椎名佳樹の動きは素早かったが、それでも紙に穴を焼いてしまった。
横を向いて窓越しに見ると、椎名佳樹は鈴木和香と来栖季雄が前後して家の入り口に向かうのを見た。来栖季雄がパスワードを入力している時、鈴木和香が何か言ったようで、彼女自身が先に唇を引き締めて浅く笑い、それに誘われて来栖季雄は手を伸ばして彼女の髪を撫で、ドアを開けた。
ドアはすぐには閉まらず、彼は二人が玄関に立っているのをはっきりと見ることができた。来栖季雄は身をかがめて鈴木和香の靴を脱がせ、さらにスリッパを一足取り出して彼女の前に置いた。鈴木和香はスリッパに履き替える時、つま先立ちになって来栖季雄の頬にキスをした。来栖季雄は明らかに一瞬硬直したが、その後手を伸ばして鈴木和香の腕を引っ張り、自分の前に引き寄せ、キスをしようとする様子だった。しかし結局、鈴木和香は花を前に掲げて防ぎ、後ろに飛び退いて家の中へ逃げ込んだ。
来栖季雄は気分が良さそうに、玄関に立ったまま逃げていく鈴木和香を数秒間見つめてから、ようやく靴を履き替え、ついでにドアを閉めた。
車の中に座っていた椎名佳樹は、やっとこっそりとため息をついた。
そして頭を下げ、視線は手の中の遺産分配書の署名欄に落ちた。
コピーされた文字はあまり鮮明ではなかったが、それでも彼は流麗な三文字が来栖季雄の名前であることを認識できた。

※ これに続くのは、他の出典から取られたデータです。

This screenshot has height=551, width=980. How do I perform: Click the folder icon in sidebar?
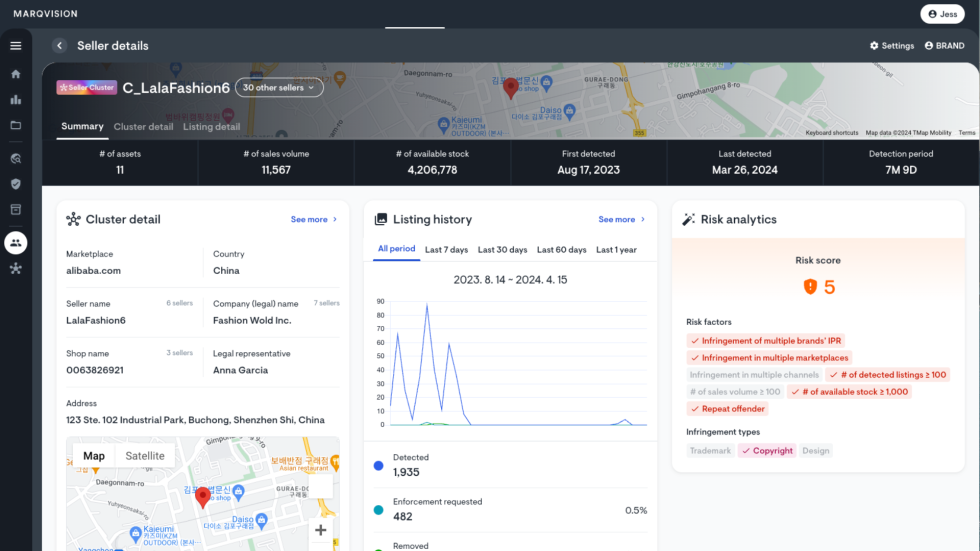(15, 126)
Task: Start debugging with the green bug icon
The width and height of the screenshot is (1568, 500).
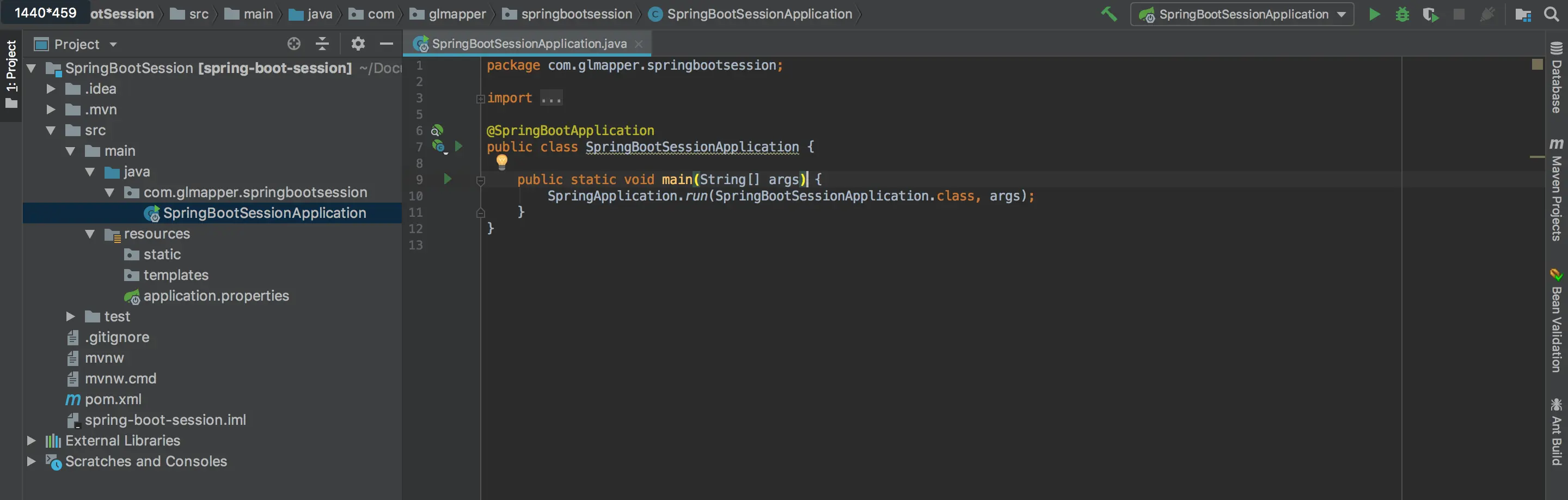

彼はその数枚の紙を握る手が震え始めた。事態が一日一晩経っていても、彼はまだ夢を見ているような気がした。どうして突然、事態がこのようになってしまったのだろうか?
以前は来栖季雄に会うと、いつも笑顔で前に歩み寄り「兄さん」と呼んでいたのに。
以前は和香が彼に会うたびに、優しく微笑んで「佳樹兄」と呼んでいたのに。
どうして突然、突然、彼は二人に顔向けできなくなったのだろうか?
椎名佳樹は車の中で、その数枚の紙を見つめながら長い間座っていた後、ようやく車を発進させ、ゆっくりと桜花苑を出た。